University creates saliva COVID-19 test for upcoming fall semester

The+main+quad+remains+relatively+barren+at+1%3A48+p.m.+on+April+3+as+many+students+have+left+campus+due+to+the+coronavirus.

Kevin Gao

The main quad remains relatively barren at 1:48 p.m. on April 3 as many students have left campus due to the coronavirus.

By Amrita Bhattacharyya, Staff Writer

The University’s researchers have created a saliva based COVID-19 test that will be used in the upcoming fall semester. Martin Burke, a professor at the University stated that they have the capacity to test up to 10,000 people per day. 

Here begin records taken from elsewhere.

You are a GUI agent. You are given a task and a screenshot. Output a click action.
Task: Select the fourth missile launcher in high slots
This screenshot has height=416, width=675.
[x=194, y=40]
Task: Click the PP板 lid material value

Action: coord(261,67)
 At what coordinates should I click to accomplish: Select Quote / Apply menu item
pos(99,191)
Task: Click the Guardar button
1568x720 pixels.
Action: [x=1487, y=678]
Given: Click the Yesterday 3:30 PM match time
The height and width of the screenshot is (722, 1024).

A recent study has shown that saliva tests could be more accurate and effective than the original nasal swab method. This new testing method is easily accessible and scalable for the University which will allow researchers to create a COVID-19 antibody test which could be used for further research.

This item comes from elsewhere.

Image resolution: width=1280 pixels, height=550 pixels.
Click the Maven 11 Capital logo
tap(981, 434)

“More than 51,500 students are coming into our community again. We imagine this will be just part of their orientation. So you get your housing information, your dining card, your ID card and you also submit your saliva sample, just as part of that standard reentry into the community,” Burke said.

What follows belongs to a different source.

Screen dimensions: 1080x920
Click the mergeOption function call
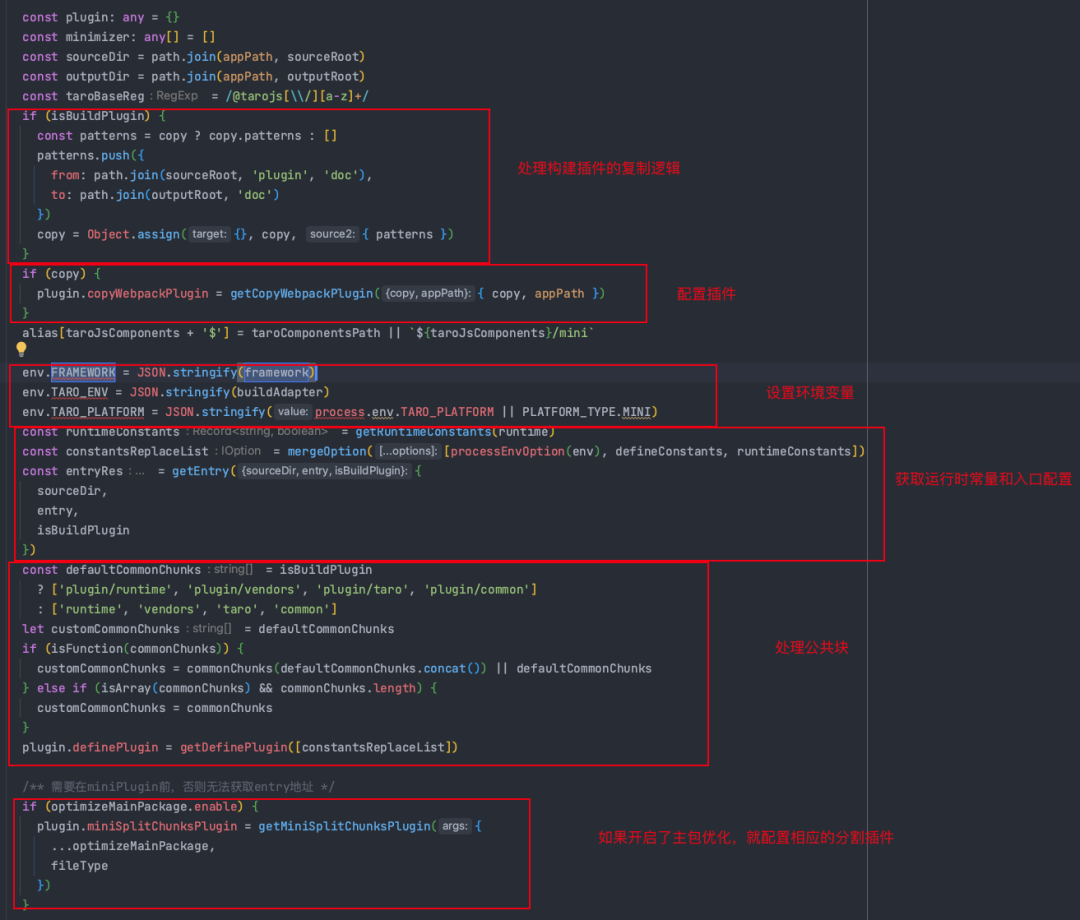(327, 451)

There will be around 20 testing sites around campus that students and staff members will have access to in order to be retested throughout the semester. Random testings will be conducted across campus in order to oversee the results for those who may contract the virus.

The University has included COVID-19 resources into their app they released last year which will remind campus members to get tested, provide healthcare information and recommendations, allow individuals to download their results, and opt in to receive exposure notifications in the area.

OSF HealthCare has partnered with the University to provide campus members with virtual healthcare and access to remote healthcare services if necessary. These services will be provided free of charge under the state-funded Pandemic Health Worker Program according to John Vozenilek, the agency’s chief medical officer of innovation and digital health.

Chancellor Jones hopes to resume in-person courses this fall once the state enters Phase 4 of the Restore Illinois Plan.

“We believe very strongly that returning to face-to-face campus operation is absolutely critically important. But that has to be done in a way with the safety of our students at the forefront of every decision. And we have created the conditions for a safe return to campus operation,” Jones said.